Durante un par de segundos ambas callamos, hasta que yo ya no puedo más.

–Marta, me gustaría decirte algo en referencia a lo que has dicho, pero quizá te pueda molestar. No soy nadie para dar mi opinión en un tema así, pero es que si no lo digo, ¡reviento!

–Adelante —responde, sonriente—. Prometo no enfadarme.

Primero doy una calada al cigarrillo y expulso el humo.

–Desde mi punto de vista, el niño se agarra a Eric porque es el único que nunca lo abandona. Y antes de que me digas nada más, ya sé que tú o tu madre no lo habéis abandonado, pero me refiero a que quizá Eric es el único que se enfada con él en ocasiones e intenta hacerlo razonar, y en fechas tan importantes, como por ejemplo la Nochevieja, no se aleja de él. Flyn es un niño, y los niños sólo buscan cariño. Y si él, por lo ocurrido con su madre, es reacio a querer a una mujer, sois vosotras las que tenéis que hacer todo lo posible para que él se dé cuenta de que su madre se ha marchado, pero que vosotras seguís aquí. Que nunca lo abandonaréis.

–Judith, te aseguro que mamá y yo hemos hecho de todo.

–No lo dudo, Marta. Pero quizá deberíais cambiar la táctica. No sé..., si una cosa no funciona, probad algo diferente.

El silencio que sobreviene me pone la carne de gallina.

–La muerte de Hannah nos rompió el corazón a todos —dice finalmente Marta.

–Lo imagino. Tuvo que ser terrible.

Sus ojos se llenan de lágrimas, y yo la tomo del brazo. Marta sonríe.

–Ella era el motor y el centro de la familia. Era vitalista, positiva y...

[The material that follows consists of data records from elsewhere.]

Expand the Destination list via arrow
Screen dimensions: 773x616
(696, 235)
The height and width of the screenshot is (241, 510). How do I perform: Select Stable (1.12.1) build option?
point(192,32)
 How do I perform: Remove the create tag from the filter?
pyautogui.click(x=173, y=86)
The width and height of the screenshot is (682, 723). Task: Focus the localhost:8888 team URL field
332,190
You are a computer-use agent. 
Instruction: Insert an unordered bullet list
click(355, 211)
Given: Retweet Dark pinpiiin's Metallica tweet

–Marta... —susurro al ver una lágrima rodar por su mejilla.

–Te hubiera encantado, Jud, y estoy convencida de que os habríais llevado muy bien las dos.

–Seguro que sí.

Ambas damos sendas caladas a nuestros cigarrillos.

–Nunca olvidaré la cara de Eric esa noche. Ese día no sólo vio morir a Hannah, también perdió a su padre y a la que era su novia en aquel momento.

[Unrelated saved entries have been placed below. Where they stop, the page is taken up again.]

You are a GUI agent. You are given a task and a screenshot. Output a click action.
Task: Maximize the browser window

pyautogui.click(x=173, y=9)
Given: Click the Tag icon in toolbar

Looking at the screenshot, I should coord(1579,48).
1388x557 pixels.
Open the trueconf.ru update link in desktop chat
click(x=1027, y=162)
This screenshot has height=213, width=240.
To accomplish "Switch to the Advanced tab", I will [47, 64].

–¿Todo en el mismo día? —pregunto, curiosa.

Nunca he hablado demasiado de este tema con Eric. No puedo. No quiero hacerle recordar.

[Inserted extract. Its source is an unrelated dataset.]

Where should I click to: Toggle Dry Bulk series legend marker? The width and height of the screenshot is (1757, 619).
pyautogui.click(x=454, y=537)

–Sí. El pobre, al no poder contactar con su padre para contarle lo ocurrido, se presentó en su casa y lo encontró en la cama con esa imbécil. Fue terrible. Terrible.

Se me pone la carne de gallina.

–Te juro que pensé que Eric nunca se repondría —prosigue Marta—. Demasiadas cosas malas en tan pocas horas. Tras el entierro de Hannah, durante dos semanas no supimos de él. Desapareció. Nos preocupó muchísimo. Cuando regresó, su vida era un caos. Se tuvo que enfrentar a su padre y a Rebeca. Fue terrible. Y para colmo, Leo, el hombre que vivía con mi hermana Hannah y Flyn, por cierto ¡otro imbécil!, nos dijo que no quería hacerse cargo del pequeño. De pronto, no lo consideraba su hijo. El niño sufrió mucho al principio, y entonces Eric tomó las riendas de su vida. Dijo que él se ocuparía de Flyn y, como habrás visto, lo está haciendo. En cuanto al tema de Nochevieja, sé que tienes razón, pero quien rompió la tradición fue Eric, llevándose a Flyn el primer año al Caribe. Al año siguiente, nos dijo a mamá y a mí que prefería que esa noche pasara sin mucha celebración, y así han transcurrido los años. Por eso, ella y yo hacemos nuestros planes.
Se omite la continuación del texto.